The F.D.A. asks physicians to report side effects through a system known as the Adverse Event Reporting System. But its scope is limited by the fact that data is generated only when a physician notices something and reports it.
The new approach is a refinement of work done by the laboratory of Russ B. Altman, the chairman of the Stanford bioengineering department. The group had explored whether it was possible to automate the process of discovering “drug-drug” interactions by using software to hunt through the data found in F.D.A. reports.
The group reported in May 2011 that it was able to detect the interaction between paroxetine and pravastatin in this way. Its research determined that the patient’s risk of developing hyperglycemia was increased compared with taking either drug individually.
The new study was undertaken after Dr. Altman wondered whether there was a more immediate and more accurate way to gain access to data similar to what the F.D.A. had access to.
He turned to computer scientists at Microsoft, who created software for scanning anonymized data collected from a software toolbar installed in Web browsers by users who permitted their search histories to be collected. The scientists were able to explore 82 million individual searches for drug, symptom and condition information.
The researchers first identified individual searches for the terms paroxetine and pravastatin, as well as searches for both terms, in 2010. They then computed the likelihood that users in each group would also search for hyperglycemia as well as roughly 80 of its symptoms — words or phrases like “high blood sugar” or “blurry vision.”

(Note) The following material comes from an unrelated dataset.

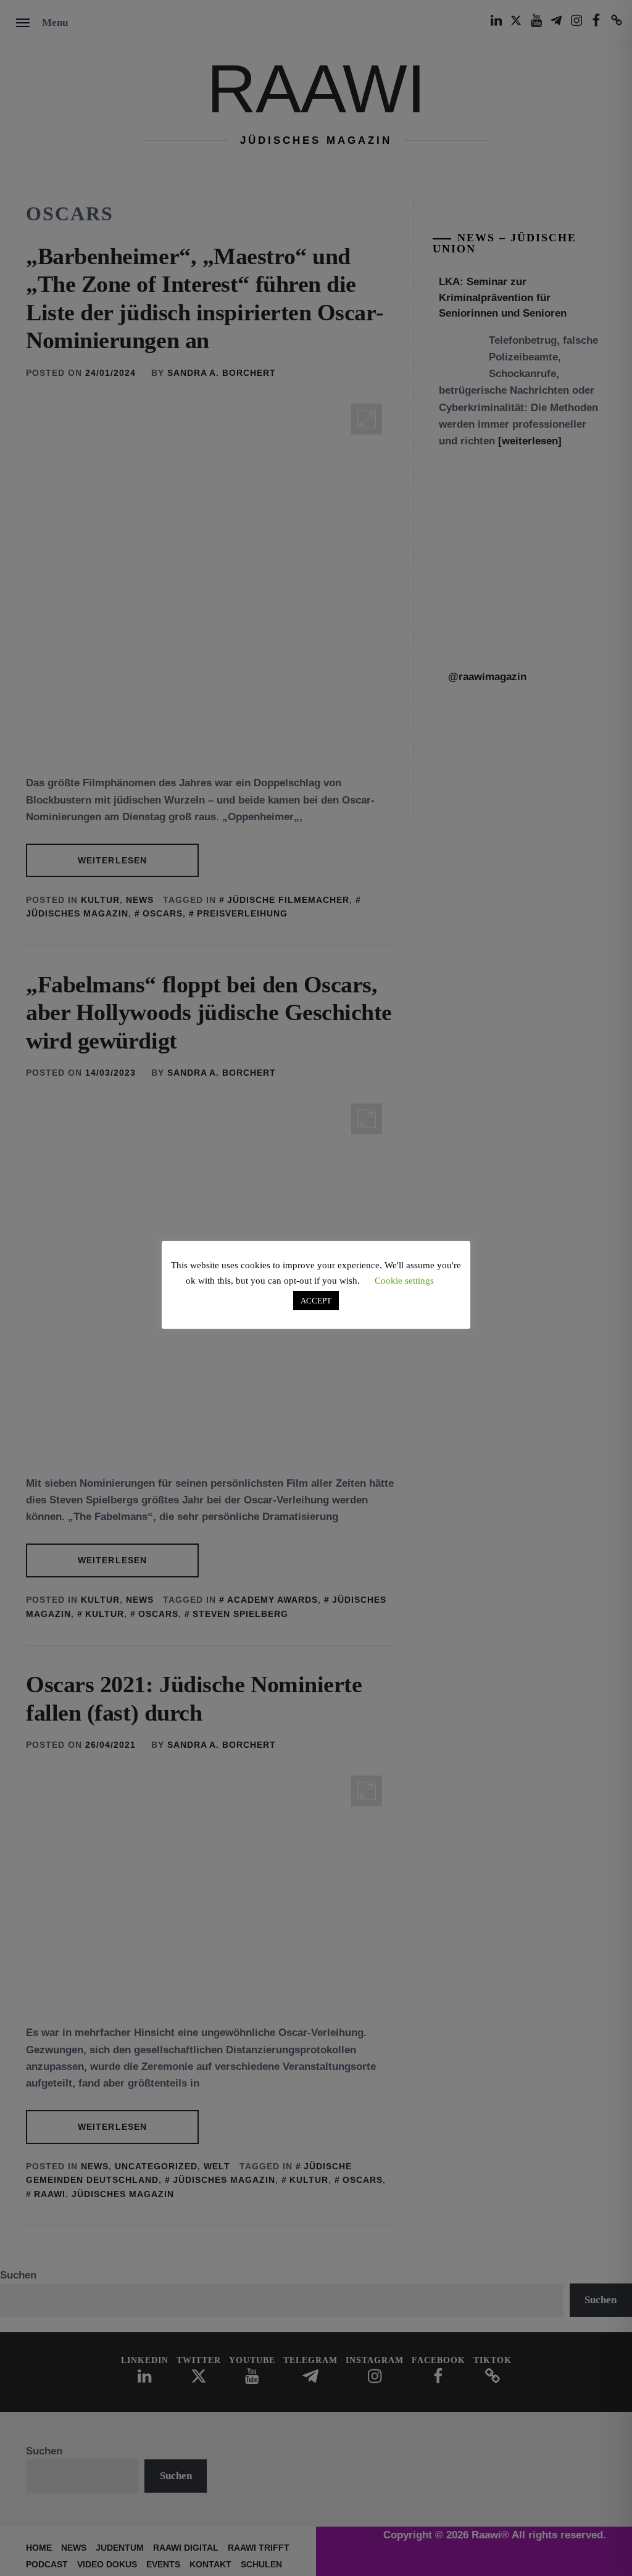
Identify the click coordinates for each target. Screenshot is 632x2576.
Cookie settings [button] (404, 1281)
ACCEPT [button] (316, 1300)
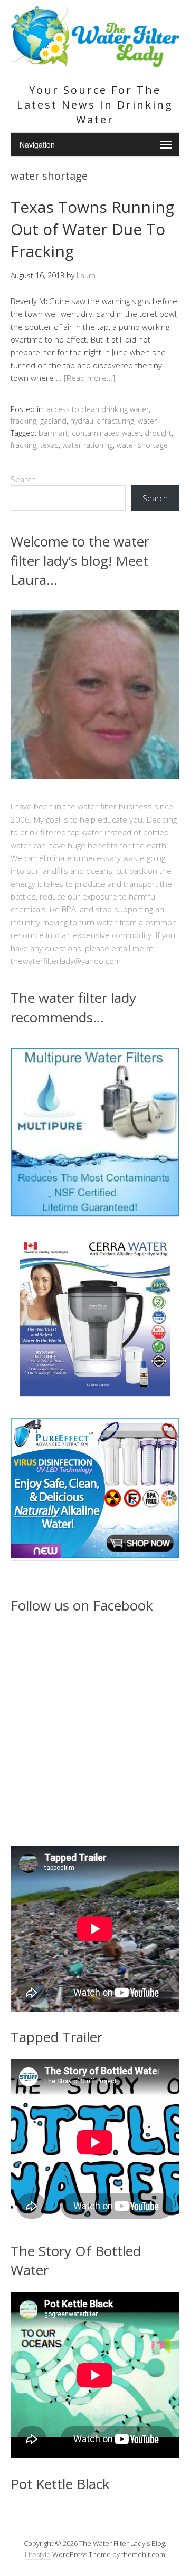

They determined that people who searched for both drugs during the 12-month period were significantly more likely to search for terms related to hyperglycemia than were those who searched for just one of the drugs. (About 10 percent, compared with 5 percent and 4 percent for just one drug.)
They also found that people who did the searches for symptoms relating to both drugs were likely to do the searches in a short time period: 30 percent did the search on the same day, 40 percent during the same week and 50 percent during the same month.
“You can imagine how this kind of combination would be very, very hard to study given all the different drug pairs or combinations that are out there,” said Eric Horvitz, a managing co-director of Microsoft Research’s laboratory in Redmond, Wash.
The researchers said they were surprised by the strength of the “signal” that they detected in the searches and argued that it would be a valuable tool for the F.D.A. to add to its current system for tracking adverse effects. “There is a potential public health benefit in listening to such signals,” they wrote in the paper, “and integrating them with other sources of information.”
The researchers said that they were now thinking about how to add new sources of information, like behavioral data and information from social media sources. The challenge, they noted, was to integrate new sources of data while protecting individual privacy.
Currently the F.D.A. has financed the Sentinel Initiative, an effort begun in 2008 to assess the risks of drugs already on the market. Eventually, that project plans to monitor drug use by as many as 100 million people in the United States. The system will be based on information collected by health care providers on a massive scale.
“I think there are tons of drug-drug interactions — that’s the bad news,” Dr. Altman said. “The good news is we also have ways to evaluate the public health impact.